Description: Cecilie Nellemann – cecilie.nellemann@yale.edu and Zoe Reich-Aviles – zoe.reich-aviles@yale.edu
For our final project we hope to explore the act of translation between movement, text, and music. We will start with excerpts from Terry Tempest Williams’ Finding Beauty in a Broken World and a movement alphabet that is generated by creating a movement for each letter of the alphabet. Using this as our base we will create various scores to discover the connections, resonances, and juxtapositions between body, text, and sound. One score, for example, will involve translating an excerpt of text using our movement alphabet, thus exploring how the moving body connects letters into words into sentences. We will additionally give consideration to how we can treat sentence structure, line breaks, punctuation, word and letter sounds, and general meanings and moods form the text. We will then play with different ways in which we can layer the speaking of the text on top of the movement. Ultimately, we hope to preserve both the poetry of the spoken language—for which the recording of voices may be useful—and the poetry of the body in motion. Other exercises could involve translating a text with movements unrelated to our alphabet and describing a movement series (derived from our movement alphabet) with words other than the ones the movements “spell.” We hope also that music might play a role in translating the mood and quality of a text and the mood and quality of a movement sequence. In short, we aim to delve deeply into each mode of translation—movement, language, and sound—exploring the different ways that each can be used to accomplish the same task, namely, translating one another. Put together, manipulated, and transformed, we hope that in the end they will express something none could do alone. We imagine a close collaboration with the composers.

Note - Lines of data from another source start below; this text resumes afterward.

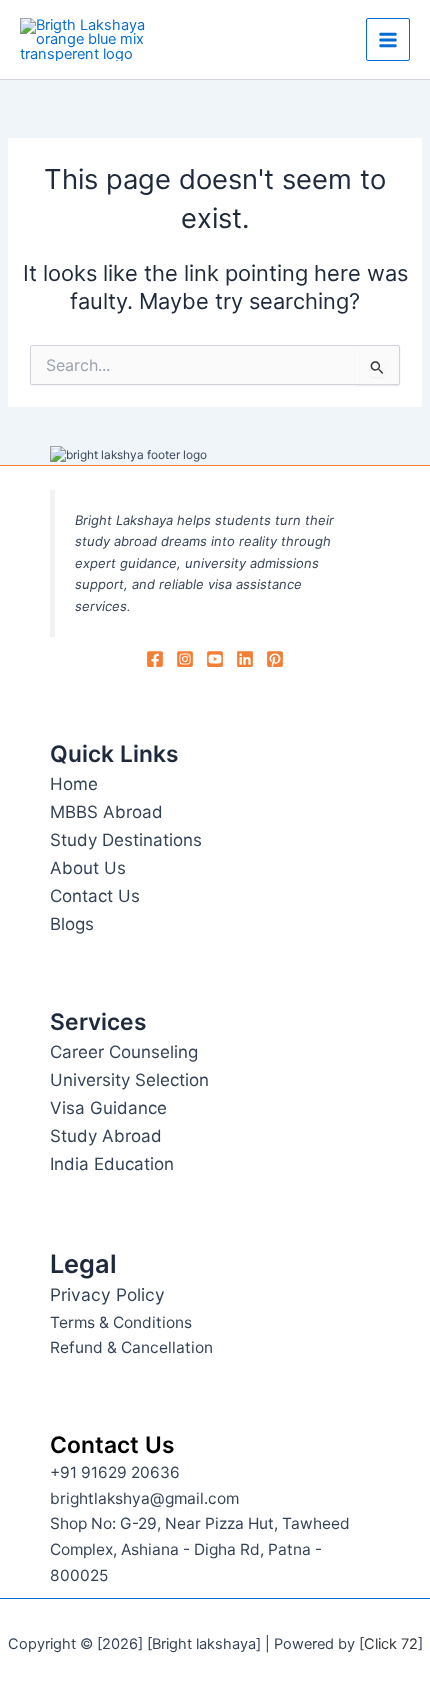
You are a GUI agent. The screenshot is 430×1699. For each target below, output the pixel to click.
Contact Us (95, 896)
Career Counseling (124, 1052)
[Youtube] (215, 659)
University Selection (129, 1080)
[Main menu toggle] (388, 40)
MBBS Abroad (106, 812)
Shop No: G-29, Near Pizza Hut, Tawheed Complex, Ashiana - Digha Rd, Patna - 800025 (200, 1549)
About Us (88, 868)
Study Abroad (106, 1136)
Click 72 (391, 1644)
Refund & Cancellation (131, 1347)
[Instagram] (185, 659)
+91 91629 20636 (115, 1472)
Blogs (72, 924)
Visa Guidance (108, 1108)
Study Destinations (126, 840)
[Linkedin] (245, 659)
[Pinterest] (275, 659)
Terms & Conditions (121, 1322)
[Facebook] (155, 659)
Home (74, 784)
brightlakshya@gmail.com (144, 1498)
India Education (112, 1164)
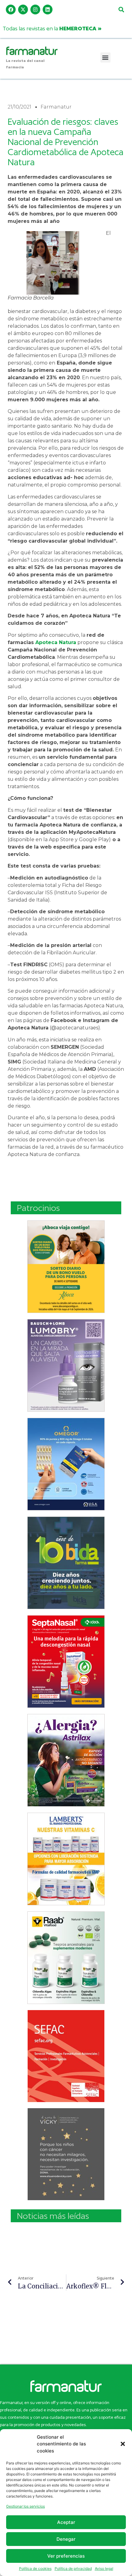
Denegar (66, 2539)
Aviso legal (104, 2568)
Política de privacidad (73, 2568)
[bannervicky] (66, 2154)
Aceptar (66, 2522)
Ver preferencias (66, 2556)
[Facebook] (11, 9)
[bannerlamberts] (66, 1266)
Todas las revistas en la (52, 28)
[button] (123, 2444)
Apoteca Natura (55, 642)
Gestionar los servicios (25, 2506)
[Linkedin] (47, 9)
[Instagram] (35, 9)
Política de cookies (35, 2568)
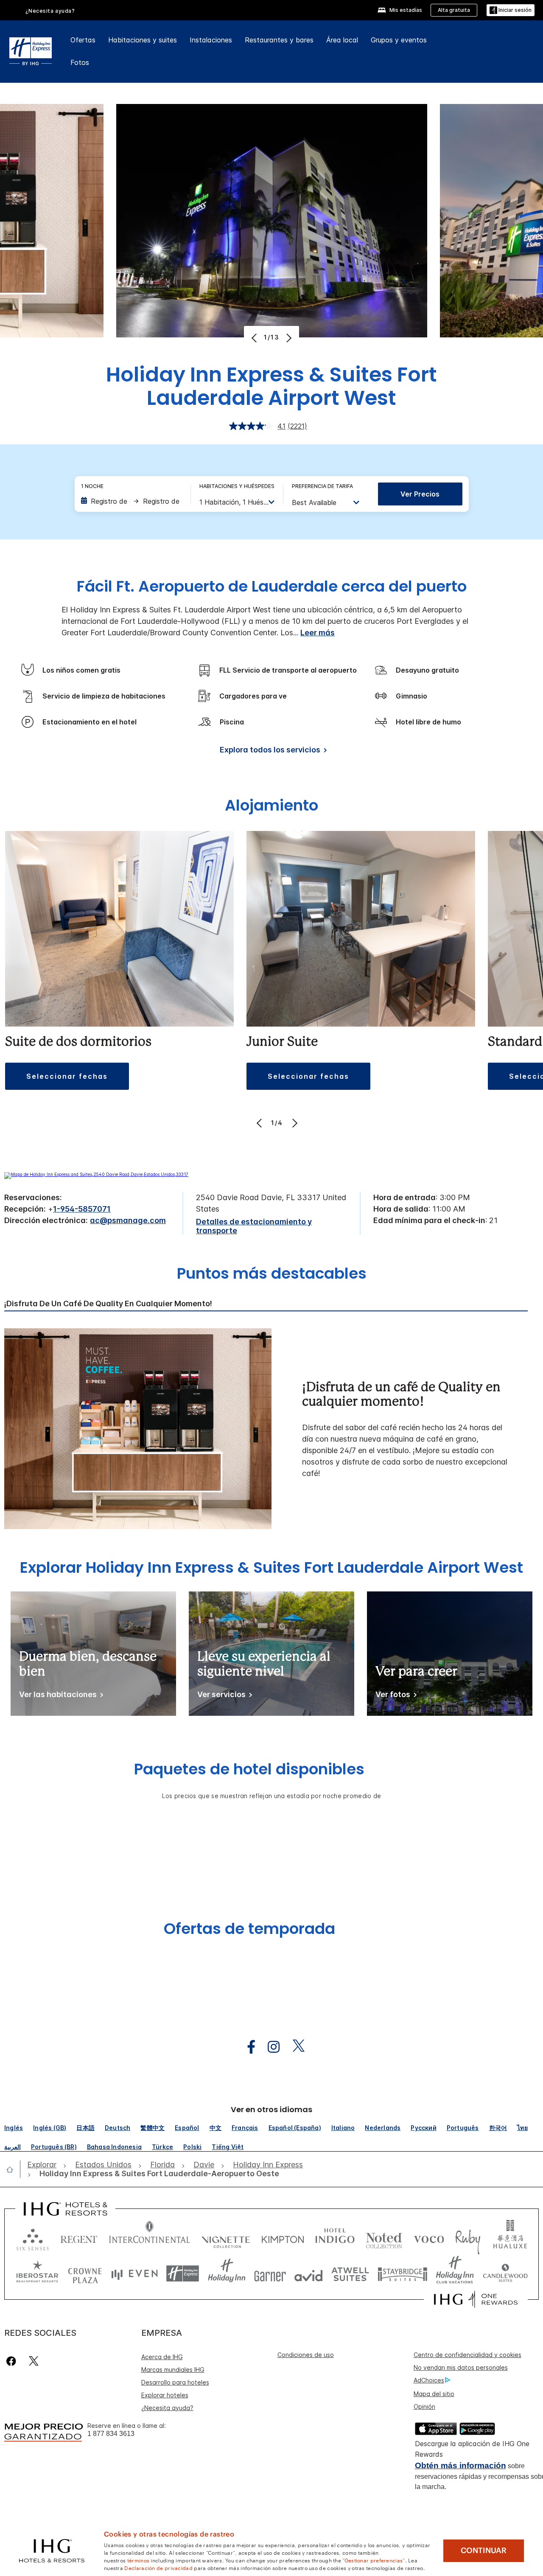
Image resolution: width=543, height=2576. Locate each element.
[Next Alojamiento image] (294, 1123)
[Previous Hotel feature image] (255, 338)
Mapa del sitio (434, 2393)
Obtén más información (460, 2465)
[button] (511, 10)
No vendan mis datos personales (461, 2367)
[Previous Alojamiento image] (260, 1123)
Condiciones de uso (305, 2354)
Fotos (79, 62)
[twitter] (33, 2361)
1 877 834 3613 (110, 2433)
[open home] (13, 2169)
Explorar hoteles (164, 2395)
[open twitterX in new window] (294, 2047)
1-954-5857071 (82, 1208)
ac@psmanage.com (128, 1220)
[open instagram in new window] (269, 2047)
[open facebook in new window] (246, 2047)
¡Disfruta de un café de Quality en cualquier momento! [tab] (108, 1303)
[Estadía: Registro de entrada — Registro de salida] (131, 501)
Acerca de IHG (162, 2356)
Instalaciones (211, 40)
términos (138, 2560)
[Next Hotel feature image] (288, 338)
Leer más (317, 632)
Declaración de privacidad (158, 2567)
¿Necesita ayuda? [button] (50, 11)
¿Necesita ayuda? (167, 2407)
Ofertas (82, 40)
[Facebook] (13, 2361)
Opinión (424, 2406)
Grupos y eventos (399, 40)
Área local (342, 40)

Response: Hari Ganesan – hari.ganesan@yale.edu
Cecilie and Zoe:
I like the focus of linguistics in your proposal. I’m not sure how you imagine various language structures – such as letters, words, etc. – to be represented by music, but I’m certainly open to ideas. The first thing that comes to mind is pitches and their relationships. For example, I could write a score where each pitch is represented by its letter and intervals are combinations of letters (an H, therefore could be an A and a G together), and so on. I do like having either a code or patterns for the music that I write, and if you came up with one you liked, I would probably be down to do it. I am also pretty open to how you would like the text to be encoded in the music.
I like a wide variety of music – I’m a pianist at heart; however, my favorite genre of music probably lies somewhere between progressive rock and metal (I also play guitar). I would say I’m mostly driven by complex harmonies and interesting chord progressions rather than rhythmic detail and unique timbres. I have experimented with electronic music as well, and for this project, I would probably like to use a lot of spacey-reverb effects with some dependence – e.g., the length of the word or sentence, or how strong it is, what it resembles, etc
Hari Ganesan
Response: Alex Vourtsanis – george.vourtsanis@yale.edu
Hi Cecilie and Zoe:
I really like the role that linguistic thought/reinterpretation has in your piece, and I think this could really lend itself to expressive and closely-correlated music. In particular, I imagine that textures/timbres with a percussive element (not necessarily actual drum/percussion at all) could interact really nicely with both the text and movement, provided that the composer finds a way to make sure it does not get in the way of the intelligibility of the text. I can also see slower-evolving textures such as pads and strings as a really nice aural contrast in the piece.
As a composer, I write a lot of tonal music, mostly either orchestral or EDM, but I would be interested to hear what kinds of music interest you personally, and for this piece in particular.